Truck pollution kills: NAFTA

OTTAWA, (Nov. 12, 2003) — A study commissioned by NAFTA reports that children living near major cross-border trucking routes between Mexico and the U.S. are getting sick and dying due to high levels of air pollution coming off of trucks.

Conducted by NAFTA’s Commission for Environmental Co-operation, the study — which is said to have implications for major Canadian border crossings as well — found “significant associations” between particulate matter from diesel trucks and child mortality along trucking routes at Ciudad Juarez in Mexico.

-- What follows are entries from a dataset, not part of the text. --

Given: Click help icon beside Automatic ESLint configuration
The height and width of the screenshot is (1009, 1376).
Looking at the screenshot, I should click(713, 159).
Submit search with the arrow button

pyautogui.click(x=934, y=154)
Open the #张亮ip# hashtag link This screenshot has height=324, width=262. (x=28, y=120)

The report reinforces environmentalists’ concerns over the high levels of truck traffic and pollution, and the effects it can have on young children and the elderly. However, the study also noted infant mortality jumped sharply among children with the lowest socio-economic status, but did not jump among those at the higher end of the scale.

Paul Miller of the CEC, said the results are not unique to Ciudad Juarez. “Similar or even air higher pollution levels exist at other crossings along the Mexico-U.S. and Canada-U.S. borders,” he told the Canadian Press

The study comes off the heals of a report conducted last year by the Environmental Protection Agency, which concluded that diesel exhaust may cause lung cancer. The report, developed over the last 10 years, states that exposure to diesel exhausts poses “a chronic respiratory hazard to humans,” including increased asthma and other respiratory problems. Furthermore, tests on animals showed diesel emissions likely to be a carcinogen, a cancer-causing substance, although the agency found insufficient scientific evidence to quantify a clear relationship between diesel exhaust exposure and lung cancer.

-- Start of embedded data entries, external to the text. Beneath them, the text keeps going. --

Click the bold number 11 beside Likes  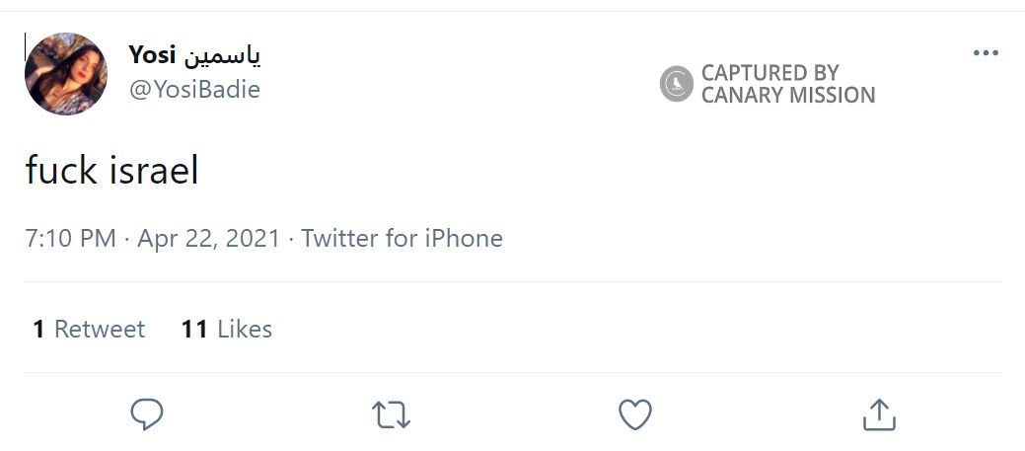pyautogui.click(x=193, y=329)
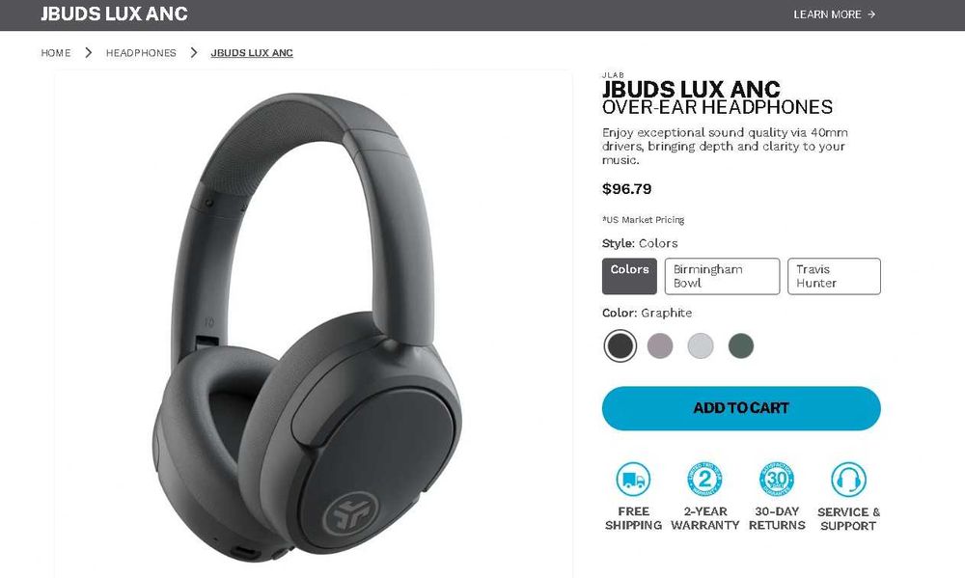Click the Free Shipping truck icon

coord(633,479)
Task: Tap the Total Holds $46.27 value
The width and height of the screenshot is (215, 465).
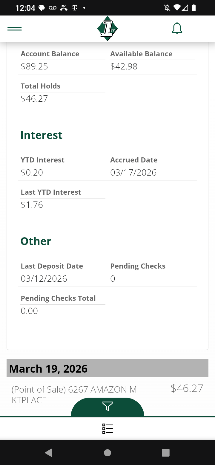Action: pyautogui.click(x=34, y=99)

However, no other transportation sector has made the pollution-control advancements as has the trucking industry over the last 10 years. Technology in new diesel engines introduced in October 2002 are currently abiding by a NOx standard of 2.5 g/bhp-hr, mandated by the EPA. Even more stringent rules will be enforced over the next few years.

The EPA’s own air quality data shows advances in clean diesel technology are lowering emissions of diesel exhaust to unprecedented levels, and that from 1990-1998, levels of diesel particulates in the atmosphere dropped by over 37 per cent.